DIE RÜCKKEHR DES MARS

DIE RÜCKKEHR DES MARS

Von Malte Nelles

In der Antike imaginierte man den Krieg nicht als Folge bewusster Entscheidungen Einzelner, sondern als ein Wirken der Götter auf das menschliche Bewusstsein. Im Lichte der gegenwärtigen Kriegslust kann konstatiert werden: Mars ist zurück. Ein Beitrag aus der Perspektive der Analytischen Psychologie.

Was ist eigentlich geschehen in der deutschen Öffentlichkeit? Über „Kriegsmüdigkeit“ beklagt man sich, eine „Wehrpflicht“ müsse wieder eingeführt und Deutschland „kriegstüchtig“ werden. Der deutsche Bundespräsident nenntRusslands Führung „das Böse“ und der Grüne Anton Hofreiter, bislang eher bekannt für seinen Einsatz für eine biologisch orientierte Landwirtschaft, fordert die totale Mobilisierung sämtlicher Ressourcen gegen Russland.

Waren nicht wenige Politiker der Grünen gefühlt bis vor kurzem noch damit beschäftigt, vierblättrige Kleeblätter im Garten der Waldorfkita zu suchen, sieht man Cem Özdemir nun in Feldtarn beim Truppenbesuch der Feldjäger.

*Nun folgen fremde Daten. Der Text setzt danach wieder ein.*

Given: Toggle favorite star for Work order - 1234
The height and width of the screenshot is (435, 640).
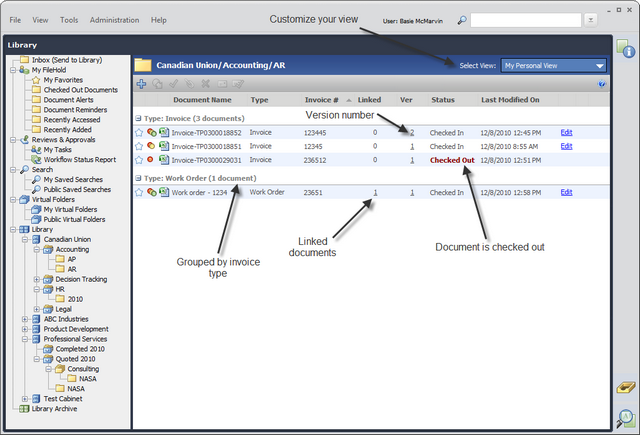Looking at the screenshot, I should tap(140, 192).
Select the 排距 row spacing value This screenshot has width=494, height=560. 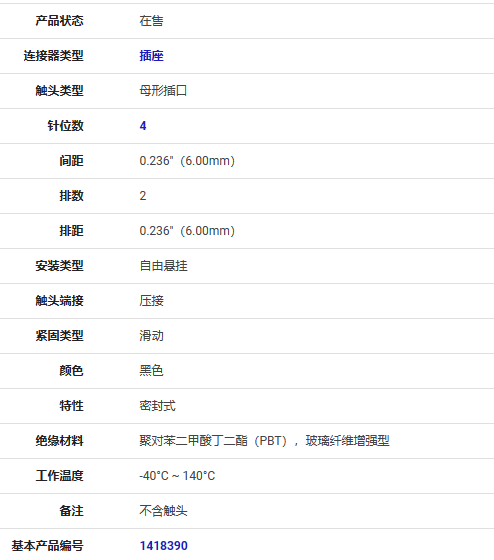pyautogui.click(x=187, y=231)
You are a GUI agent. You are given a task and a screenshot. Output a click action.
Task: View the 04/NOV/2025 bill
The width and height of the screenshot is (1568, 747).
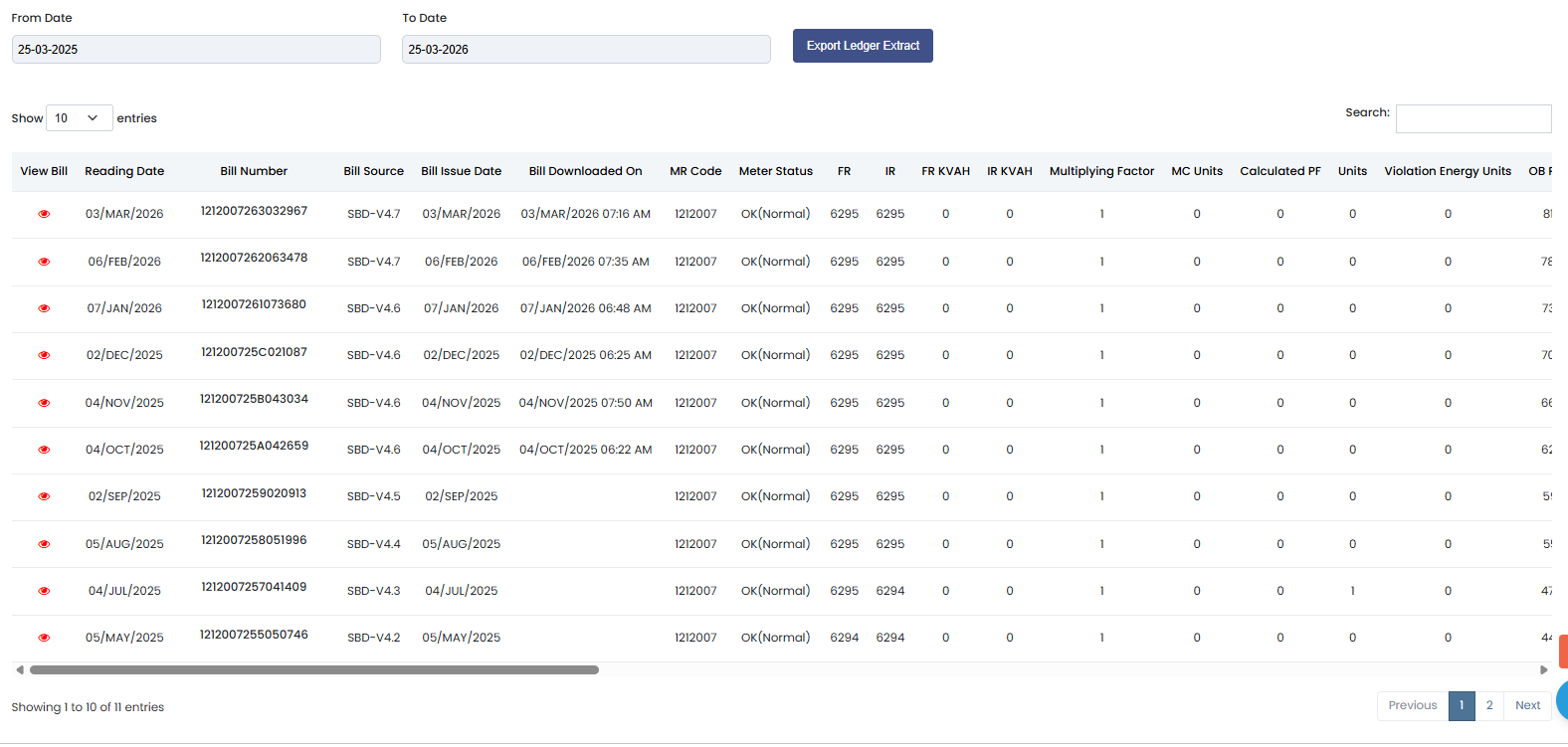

Und es bleibt nicht bei solchen Bildern: Die Atombombe für die Europäische Union fordert EU-Parlamentsvizepräsidentin Katharina Barley, und der Politiker und Bundeswehr-Oberst Roderich Kiesewetter möchte sogar „den Krieg nach Russland tragen“ und das „Sondervermögen“ zur deutschen Aufrüstung verdreifachen. Marie-Agnes Strack-Zimmermann, Annalena Baerbock und Boris Pistorius haben bereits so viel verbale Munition verschossen, dass es schwerfällt, einzelne Zitate ihrer Wortgefechte auszuwählen.